▸ Stated task:
Using the article on climate change protests at London Fashion Week, explain why the activists chose the fashion industry as their target.

Thursday, February 21, 2019

Climate Change Protests Disrupt London Fashion Week

On a day when some of the biggest names in British fashion were showing their autumn/winter 2019 collections in London, protestors were chanting, “There’s no fashion on a dead planet.” During Victoria Beckham’s show at Tate Britain on February 17, they blocked Mercedes-Benz-sponsored cars, dressed in grass coats, and carried signs that read “Ethical is always on trend,” among other pointed slogans.

Extinction Rebellion, the environmentalist group that made headlines in November by shutting down the city intermittently for several days, “swarming” areas of heavy traffic and blocking major roads and bridges in order to call attention to the climate change crisis, had disrupted the runway. A decentralised coalition now with hundreds of outgrowths in dozens of countries, the founding British faction turned its sights to one of the world’s most wasteful industries, during one of its most important weeks.

“Everybody needs clothes, but we don’t need as many clothes as we make today,” says Clare Farrell, an Extinction founding member and environmentalist who helped lead the LFW actions. “The reason why we’re going to the fashion industry is because it is one of the most polluting on earth. It is using a vast quantity of the carbon budget that we have left to produce products that we don’t need.”

▸ Data excerpt:
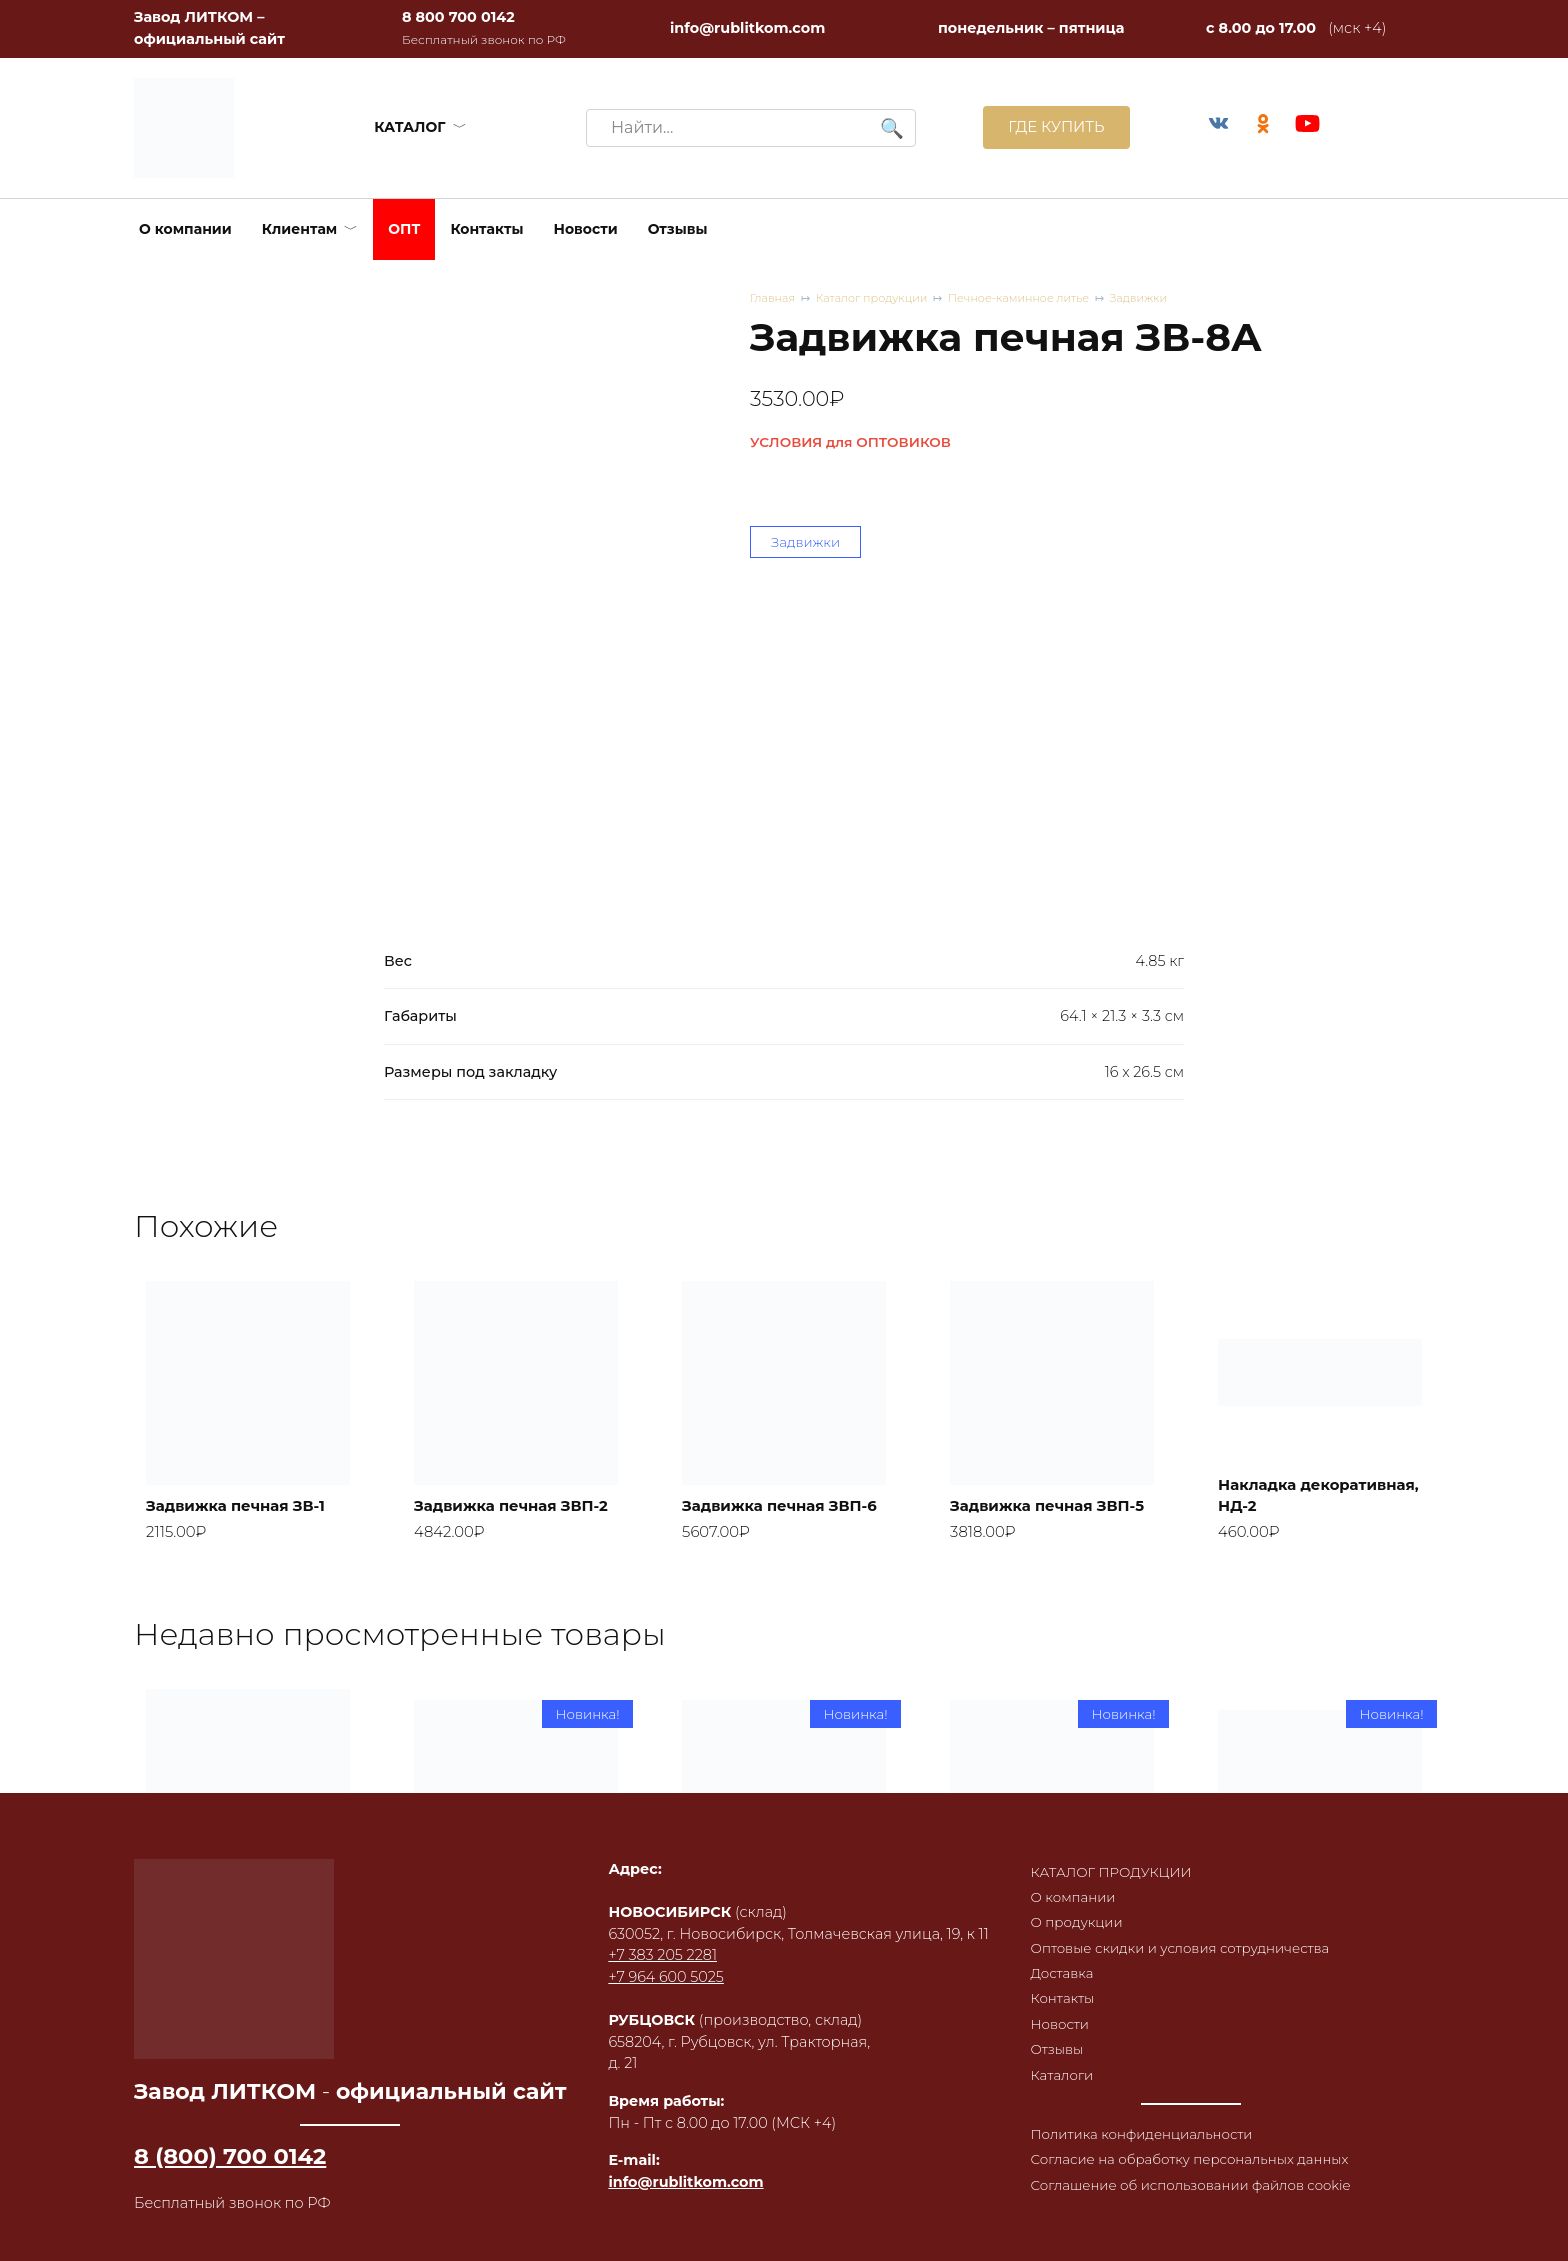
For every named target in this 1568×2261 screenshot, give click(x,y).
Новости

▸ The completed task:
According to Clare Farrell, a founding member of Extinction Rebellion, the group targeted fashion because it is one of the most polluting industries on earth. She says it uses a vast share of the remaining carbon budget to make products people don't need.